Literature DB >> 16230320

Cortical demyelination and diffuse white matter injury in multiple sclerosis.

Alexandra Kutzelnigg1, Claudia F Lucchinetti, Christine Stadelmann, Wolfgang Brück, Helmut Rauschka, Markus Bergmann, Manfred Schmidbauer, Joseph E Parisi, Hans Lassmann.   

Abstract

Focal demyelinated plaques in white matter, which are the hallmark of multiple sclerosis pathology, only partially explain the patient's clinical deficits. We thus analysed global brain pathology in multiple sclerosis, focusing on the normal-appearing white matter (NAWM) and the cortex. Autopsy tissue from 52 multiple sclerosis patients (acute, relapsing-remitting, primary and secondary progressive multiple sclerosis) and from 30 controls was analysed using quantitative morphological techniques. New and active focal inflammatory demyelinating lesions in the white matter were mainly present in patients with acute and relapsing multiple sclerosis, while diffuse injury of the NAWM and cortical demyelination were characteristic hallmarks of primary and secondary progressive multiple sclerosis. Cortical demyelination and injury of the NAWM, reflected by diffuse axonal injury with profound microglia activation, occurred on the background of a global inflammatory response in the whole brain and meninges.
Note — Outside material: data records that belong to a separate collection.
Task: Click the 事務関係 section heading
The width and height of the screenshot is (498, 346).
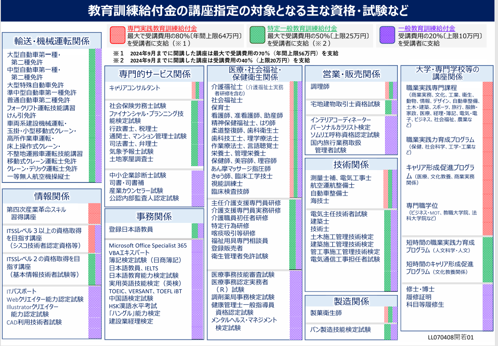Action: pos(154,216)
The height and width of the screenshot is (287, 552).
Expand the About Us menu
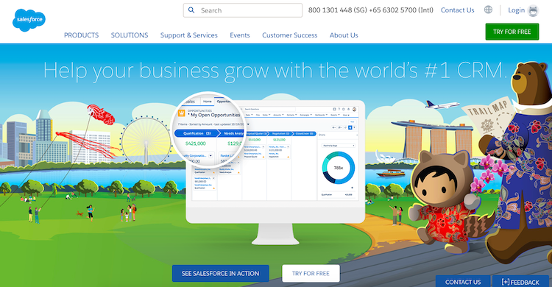click(x=344, y=35)
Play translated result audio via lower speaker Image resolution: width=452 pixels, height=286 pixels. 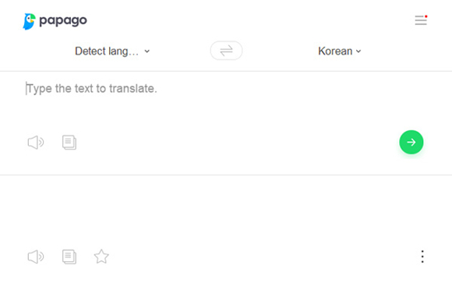pos(36,256)

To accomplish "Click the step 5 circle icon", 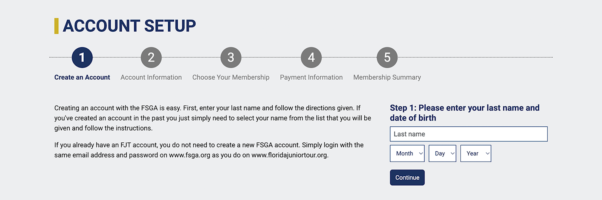I will coord(387,57).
There was only a marginal correlation between focal lesion load in the white matter and diffuse white matter injury, or cortical pathology, respectively. Our data suggest that multiple sclerosis starts as a focal inflammatory disease of the CNS, which gives rise to circumscribed demyelinated plaques in the white matter. With chronicity, diffuse inflammation accumulates throughout the whole brain, and is associated with slowly progressive axonal injury in the NAWM and cortical demyelination.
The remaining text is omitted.